Embora todo o seu mecanismo de ação, particularmente como ele interage com outros nutrientes, não seja completamente compreendido, parece que ele geralmente funciona em conjunto com o folato e um aminoácido chamado metionina. Embora o corpo humano possa produzir alguma colina, é geralmente reconhecido que é importante obter também colina dietética.

Benefícios

A colina desempenha várias funções em nossos corpos - na estrutura das membranas celulares, protegendo nossos fígados de acumular gordura, como a molécula precursora do neurotransmissor acetilcolina e muito mais. Devido ao rápido desenvolvimento em fetos e bebês, temos uma grande necessidade de colina em nossas vidas iniciais. O leite humano tem altos níveis de colina.

Colina começou a interessar-se pelos pesquisadores de nutrição quando descobriu que os ratos fetais cujas mães não recebiam quantidade suficiente de colina em suas dietas tinham menos desenvolvimento cerebral e menos memória após o nascimento do que aqueles cujas mães ingeriam quantidades adequadas do nutriente.

Nos últimos anos, tem havido uma corrida de pesquisa, e há agora indícios de que a colina pode ser essencial não apenas para o desenvolvimento cerebral de fetos e bebês, mas pode ajudar a prevenir a perda de memória associada ao envelhecimento (embora tente reverter o declínio cognitivo uma vez que isso acontece, tem sido decepcionante).

Demonstrou-se que a colina protege o fígado de certos tipos de danos e pode ajudar a reverter o dano que já ocorreu. Além disso, pode ajudar a reduzir os níveis de colesterol e homocisteína associados a doenças cardiovasculares e também pode ajudar na proteção contra alguns tipos de câncer.
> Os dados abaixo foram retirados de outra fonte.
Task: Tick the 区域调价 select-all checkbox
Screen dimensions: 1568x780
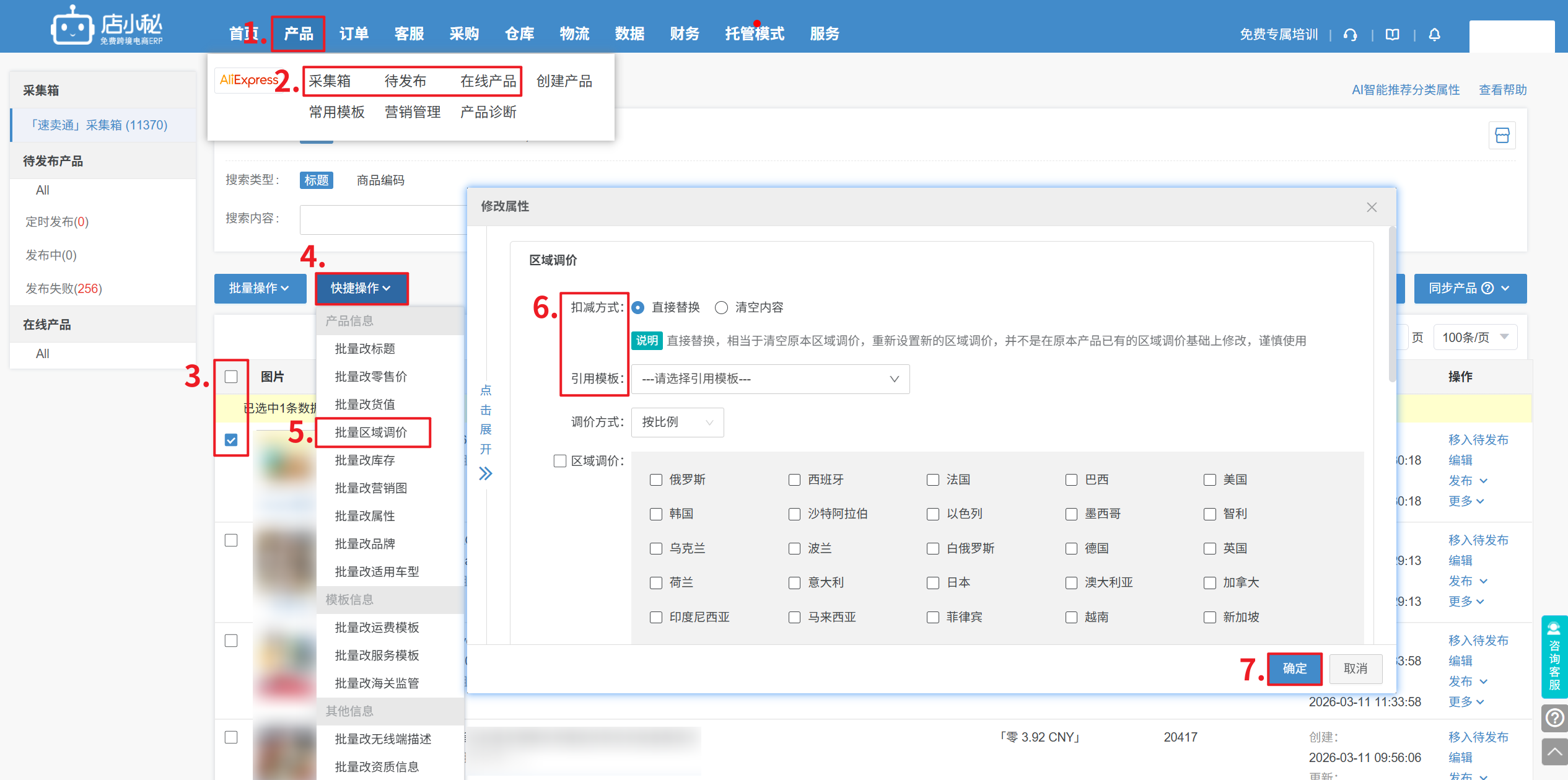Action: (560, 461)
Esta é uma área onde mais pesquisas são necessárias, mas existem alguns primeiros sinais positivos.

Necessidades diárias

Uma CDR para a colina não foi estabelecida, mas a Academia Nacional de Ciências recomenda o seguinte para a "ingestão adequada" de colina.
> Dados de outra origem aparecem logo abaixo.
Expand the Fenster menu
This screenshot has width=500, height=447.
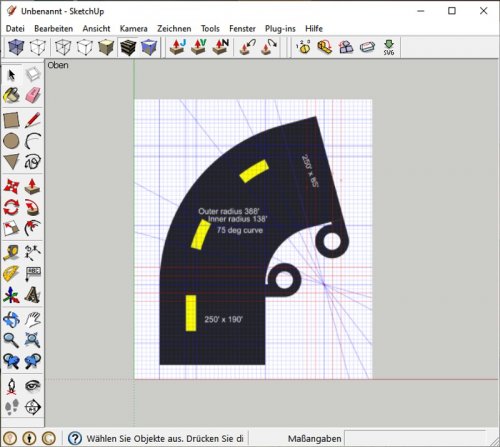[x=242, y=29]
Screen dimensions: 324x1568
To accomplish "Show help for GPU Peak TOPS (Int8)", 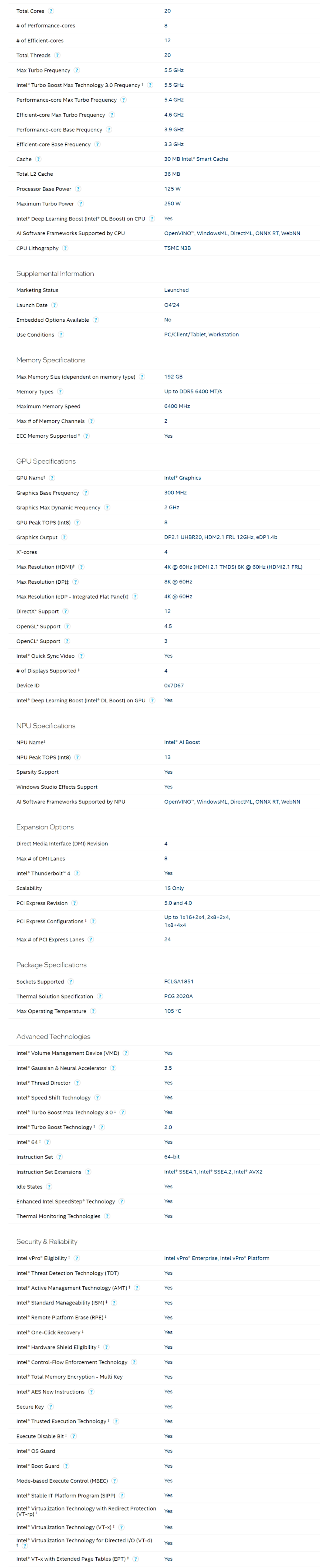I will click(x=77, y=522).
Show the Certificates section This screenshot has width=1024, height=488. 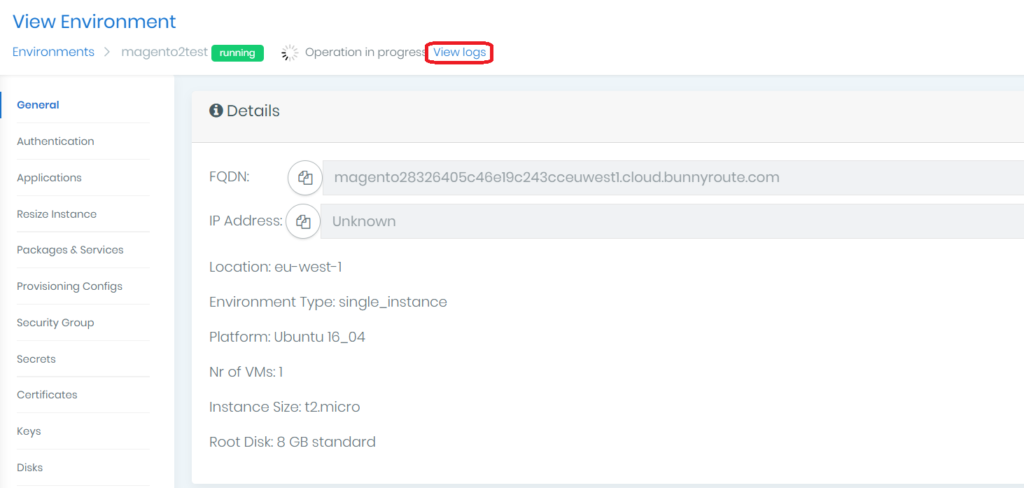pyautogui.click(x=47, y=395)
Ingestão Recomendada de Colina (AI = Ingestão Adequada)

Era IA diária
Bebês 0 a 6 mos 125 mg.
7 a 12 mos 150 mg
Crianças 1-3 anos 200 mg
4-8 anos 250 mg
Rapazes 9 a 13 anos 375 mg
14 a 18 anos 550 mg
Meninas 9 a 13 anos 375 mg
14 a 18 anos 440 mg
Homens 550 mg
Mulheres 425 mg
Grávida 450 mg
Lactação 550 mg

Fontes

Até 2004, quando o USDA publicou pela primeira vez um banco de dados de colina em alimentos, nós só tínhamos estudos espalhados para continuar. Este estudo mais sistemático revelou algumas surpresas, notadamente que há menos colina em muitos alimentos do que se pensava anteriormente. Embora a maioria dos alimentos tenha pelo menos um pouco de colina, algumas pessoas podem ter que prestar mais atenção para obter o suficiente em suas dietas, especialmente se não comerem muitas gemas.
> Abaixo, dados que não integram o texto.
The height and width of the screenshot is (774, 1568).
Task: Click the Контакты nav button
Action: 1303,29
Aqui estão alguns exemplos de alimentos que são particularmente ricos em colina:

Para mim, uma das mensagens importantes da colina (e outros nutrientes recentemente descobertos) é que ainda estamos aprendendo muito sobre nutrição. Isso enfatiza a importância de comer uma variedade de alimentos integrais, por isso, é menos provável que você perca alguns nutrientes ainda a serem descobertos.

É possível obter muita colina?

Na verdade sim. O nível de ingestão superior tolerável para adultos foi definido em 3,5 gramas (3500 mg) por dia. Acima disso, os efeitos adversos podem incluir baixa pressão arterial, diarréia e odor corporal de peixe.

Fontes:

> Ingestão de referência dietética para tiamina, riboflavina, niacina, vitamina B6, folato, vitamina B12, ácido pantotênico, biotina e colina. Imprensa das Academias Nacionais. 1998.

> Nurk E, Refsum H et al. Colina livre de plasma, betaína e desempenho cognitivo: o Estudo de Hordaland. British Journal of Nutrition. 14 de fevereiro de 2013; 109 (3): 511-9.

Poly C, Massaro J et al. A relação da colina dietética com o desempenho cognitivo e com a hiperintensidade da substância branca na coorte de Framingham Offspring. Revista Americana de Nutrição Clínica. 2011 dez; 94 (6): 1584-1591.

> Departamento de Agricultura dos Estados Unidos. Banco de dados para a colina em alimentos. 2008.